═══ TASK INPUT

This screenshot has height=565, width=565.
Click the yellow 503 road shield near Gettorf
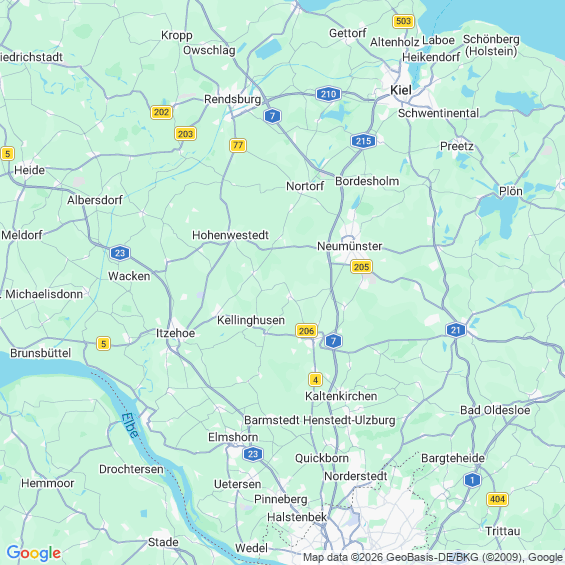[403, 21]
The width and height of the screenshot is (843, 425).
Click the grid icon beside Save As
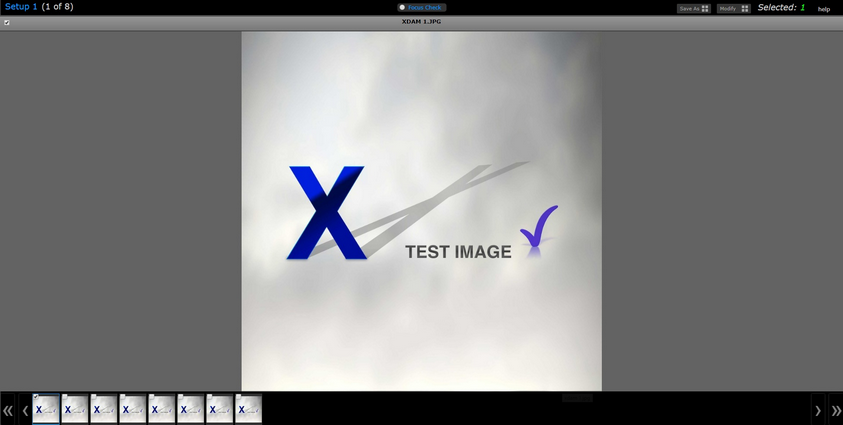coord(705,8)
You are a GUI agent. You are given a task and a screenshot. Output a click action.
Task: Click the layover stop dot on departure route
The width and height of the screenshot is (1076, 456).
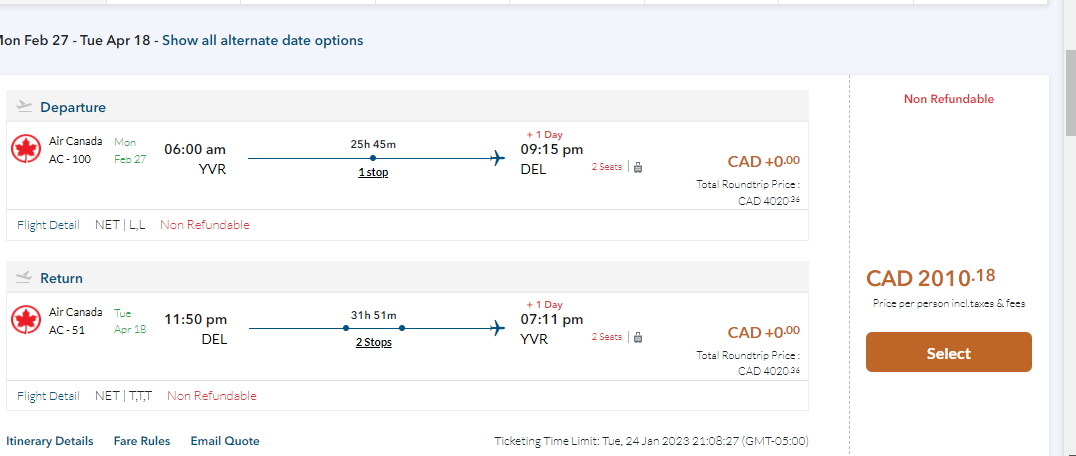tap(373, 158)
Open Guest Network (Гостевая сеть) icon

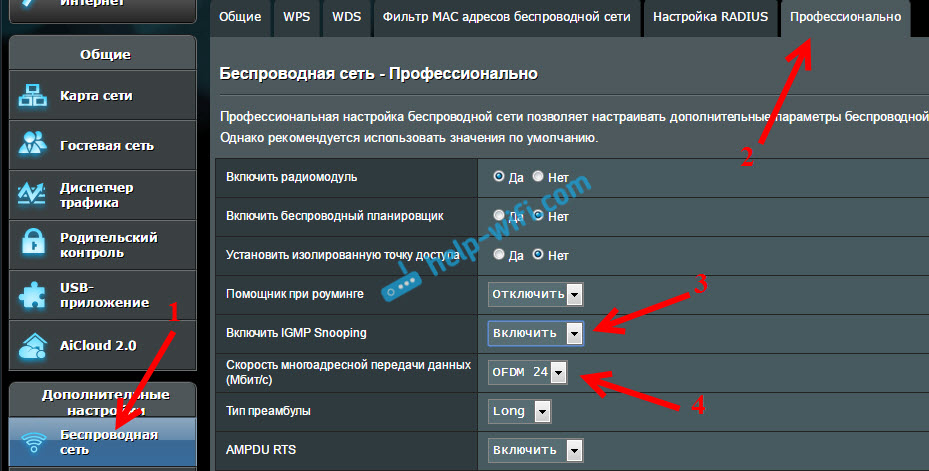(35, 145)
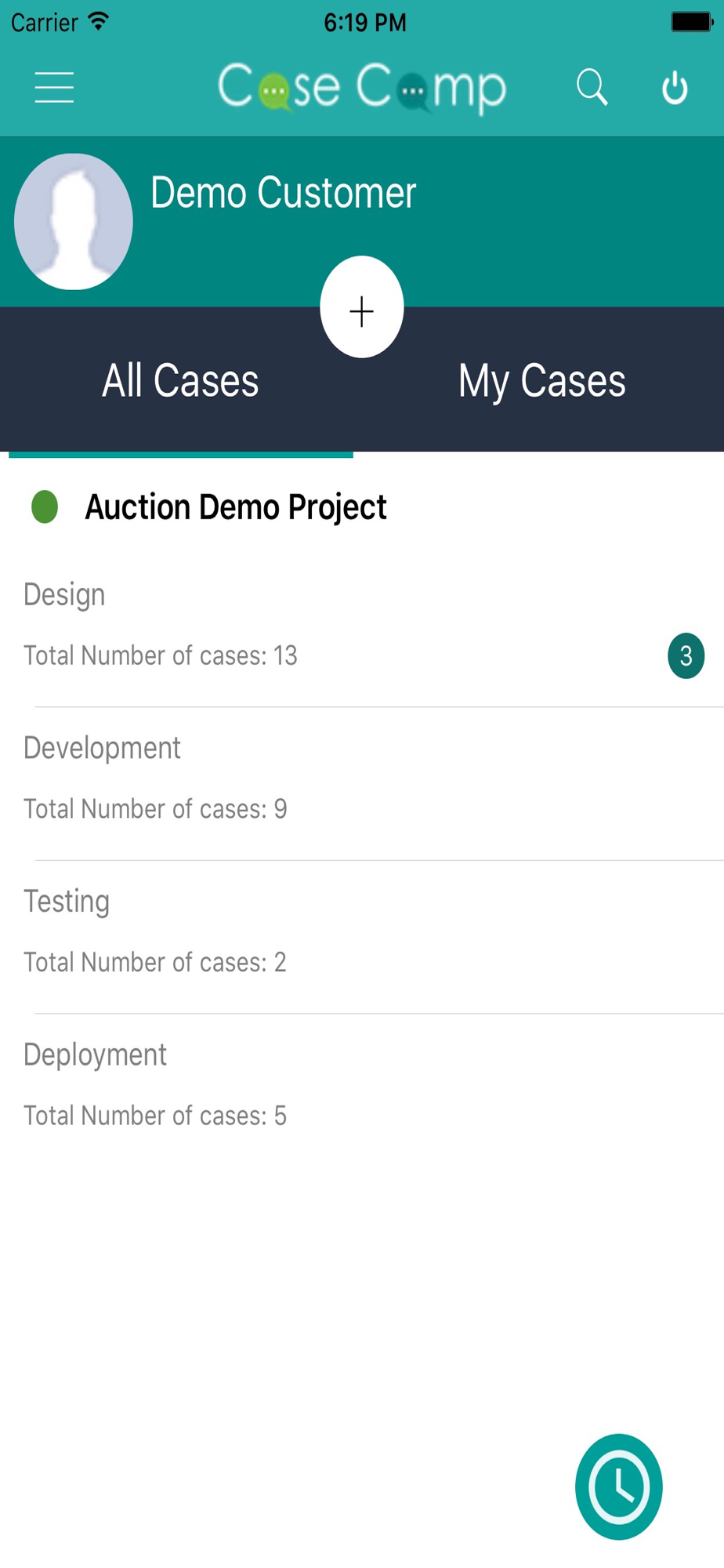
Task: Select the Auction Demo Project heading
Action: [x=236, y=507]
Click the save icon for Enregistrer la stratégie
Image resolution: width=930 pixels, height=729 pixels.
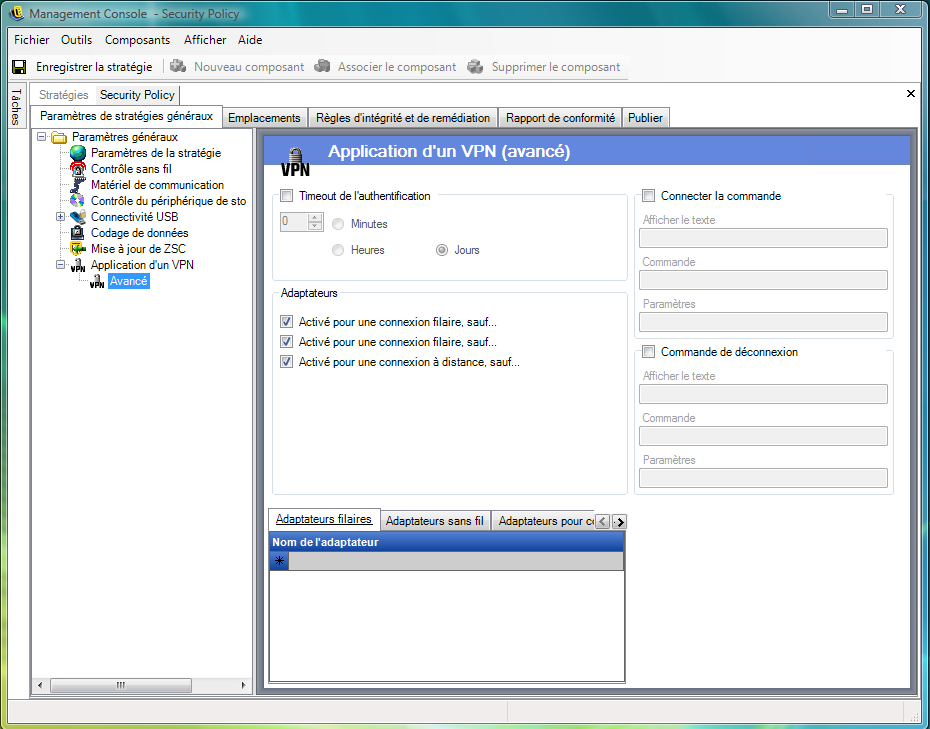(19, 67)
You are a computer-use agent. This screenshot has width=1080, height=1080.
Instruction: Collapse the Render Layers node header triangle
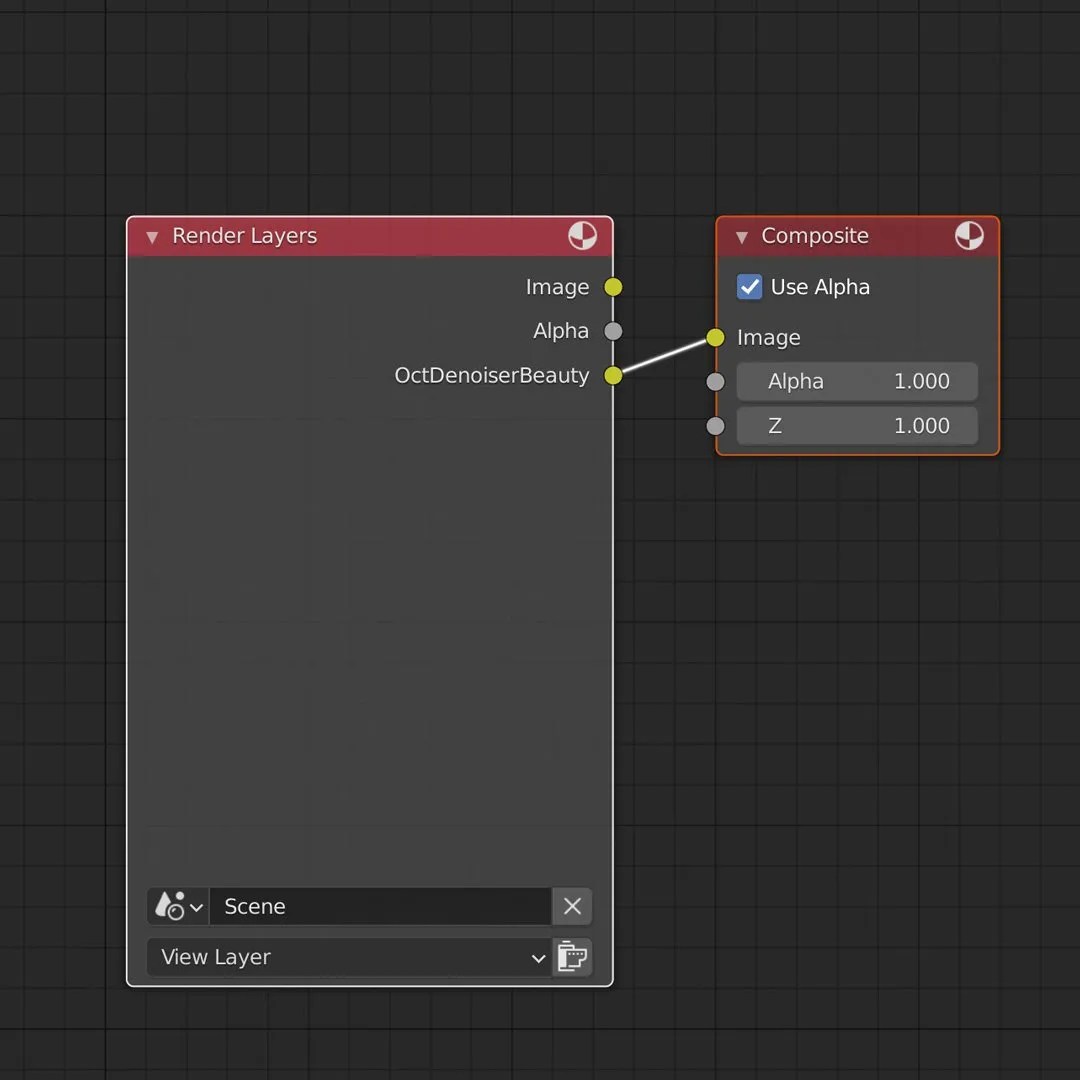pos(151,237)
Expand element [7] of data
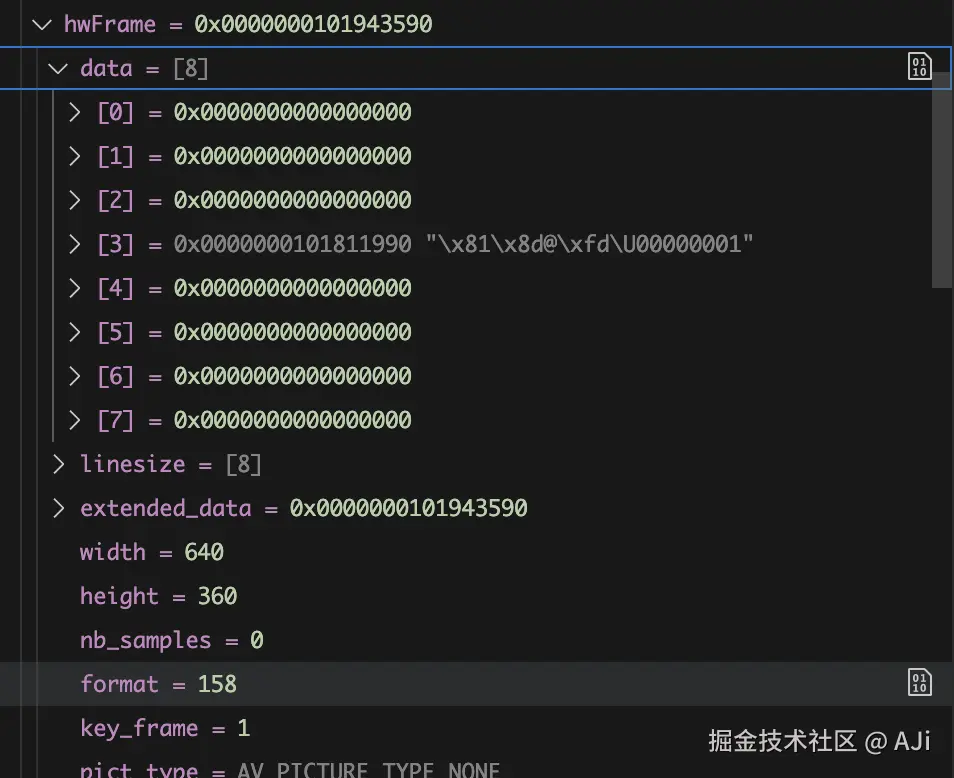Image resolution: width=954 pixels, height=778 pixels. pyautogui.click(x=74, y=420)
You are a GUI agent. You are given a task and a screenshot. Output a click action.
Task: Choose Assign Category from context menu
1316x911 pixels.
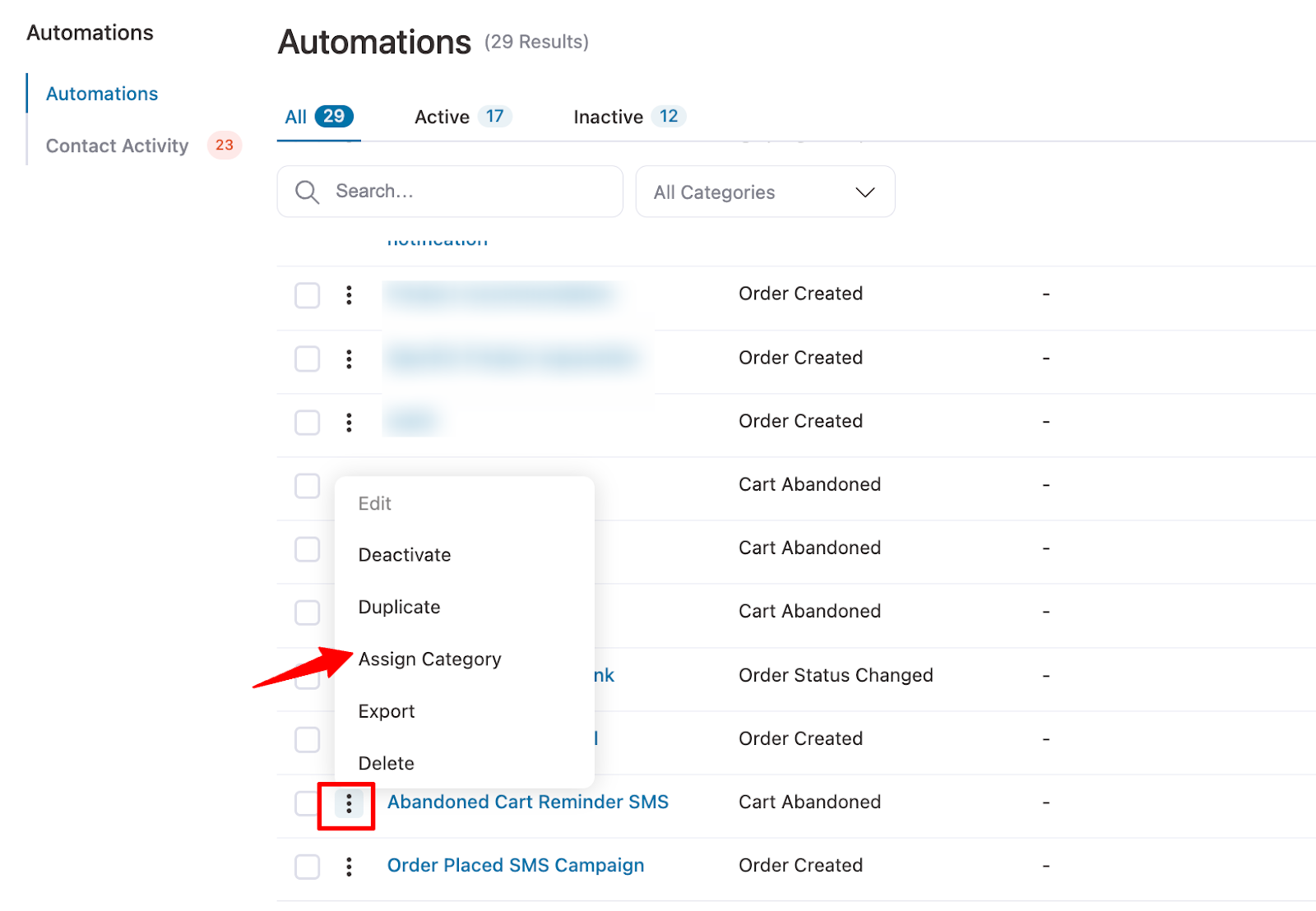tap(429, 659)
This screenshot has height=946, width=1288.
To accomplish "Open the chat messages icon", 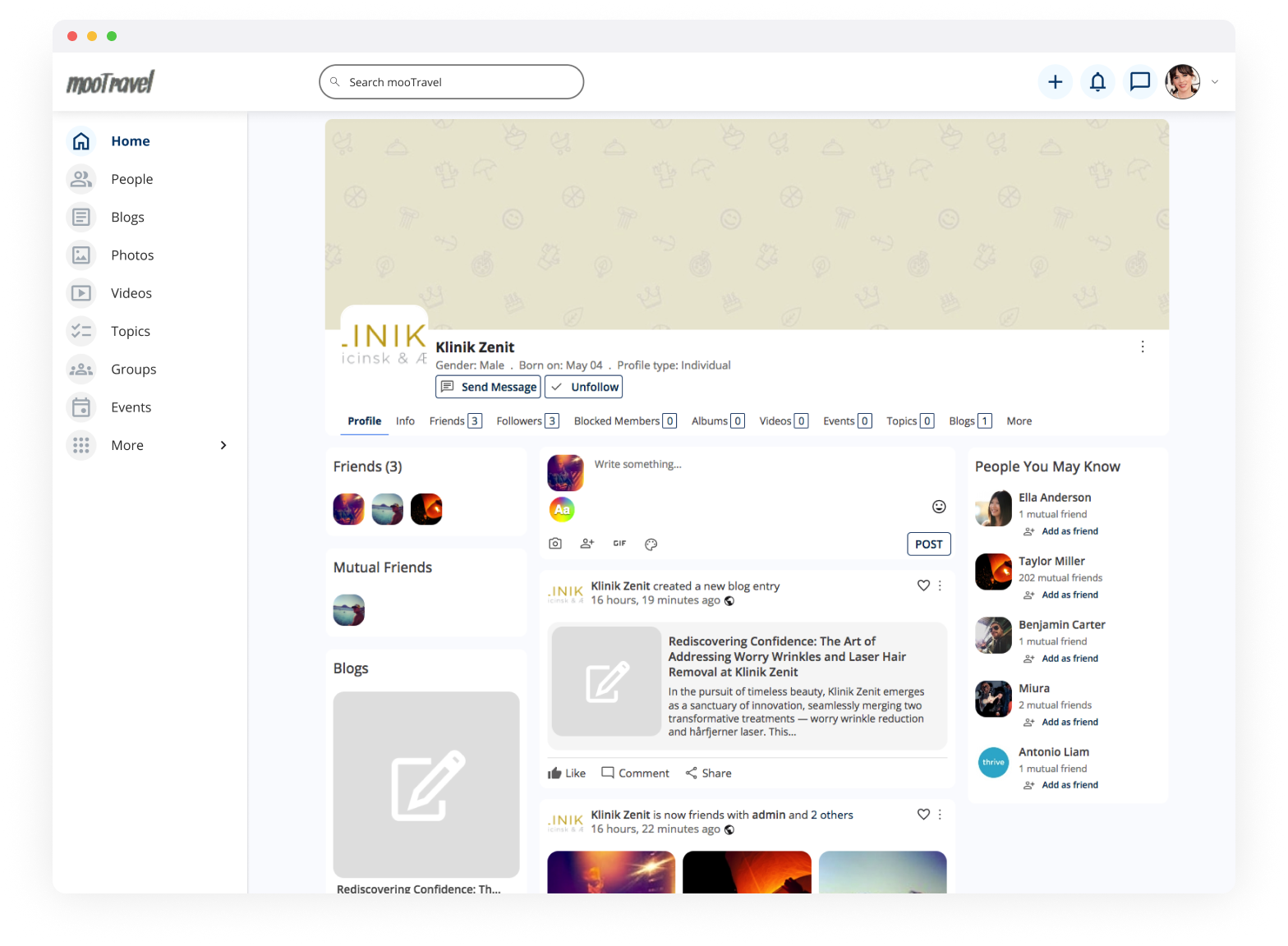I will coord(1140,82).
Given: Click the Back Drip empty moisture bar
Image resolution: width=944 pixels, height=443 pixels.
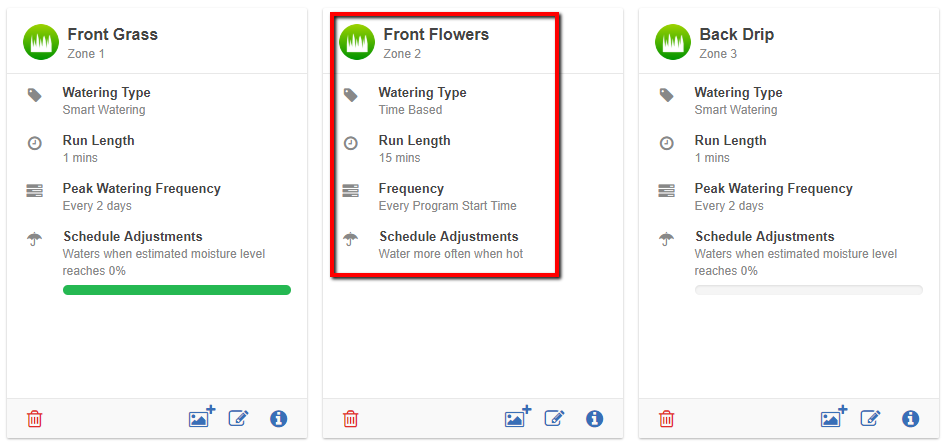Looking at the screenshot, I should tap(809, 290).
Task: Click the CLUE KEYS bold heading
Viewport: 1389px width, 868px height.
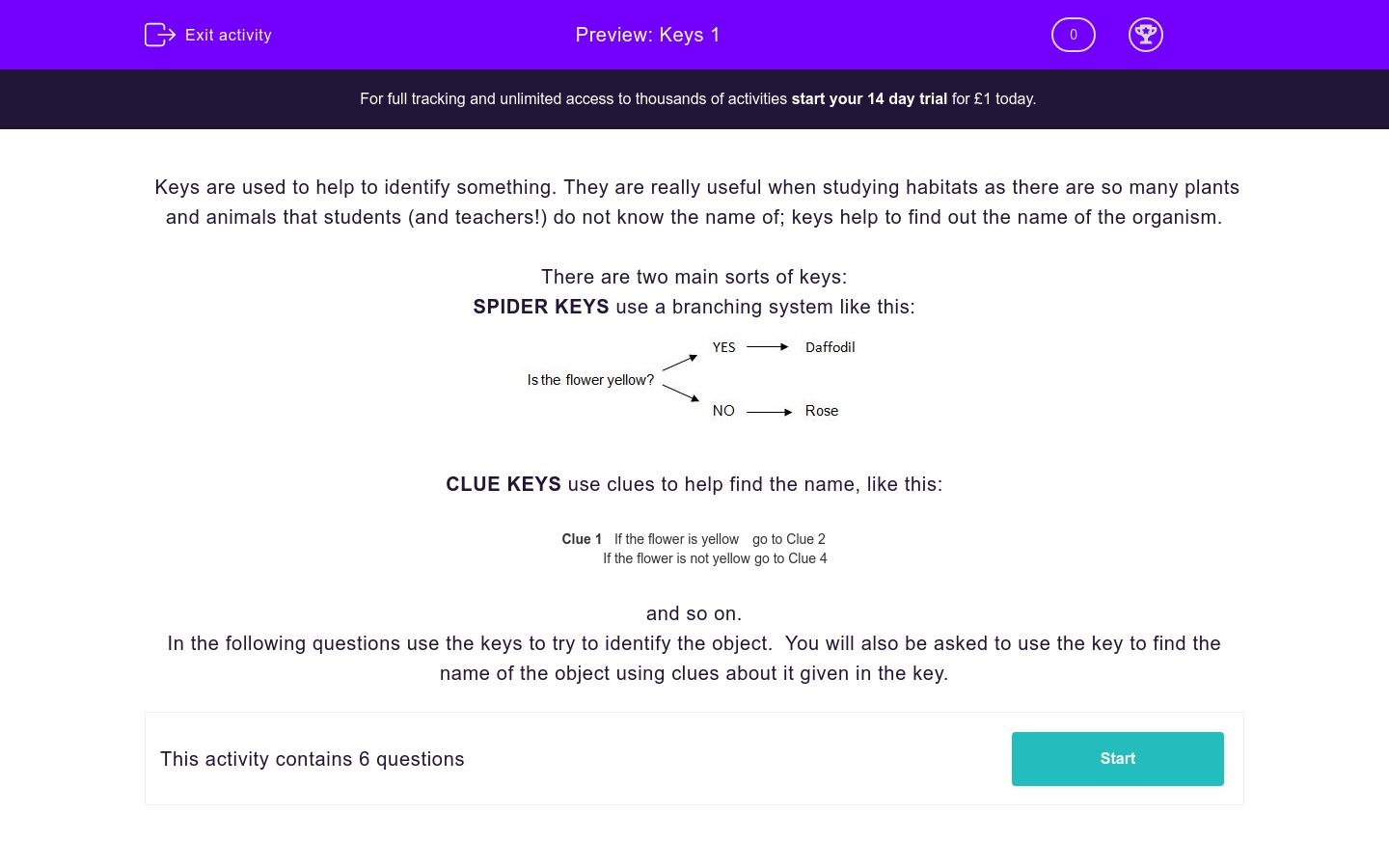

══════

• _REQUIREMENT_
Rewrite the items from the start of the records through the line containing "coord(705,8)", switching "Click" to "Select" and leaving everything else unchanged. Omit the pictures from your answer.

• _REPLY_
This screenshot has height=565, width=565.
Select the yellow 503 road shield near Gettorf
[403, 21]
The width and height of the screenshot is (843, 425).
Select the grid icon beside Save As
coord(705,8)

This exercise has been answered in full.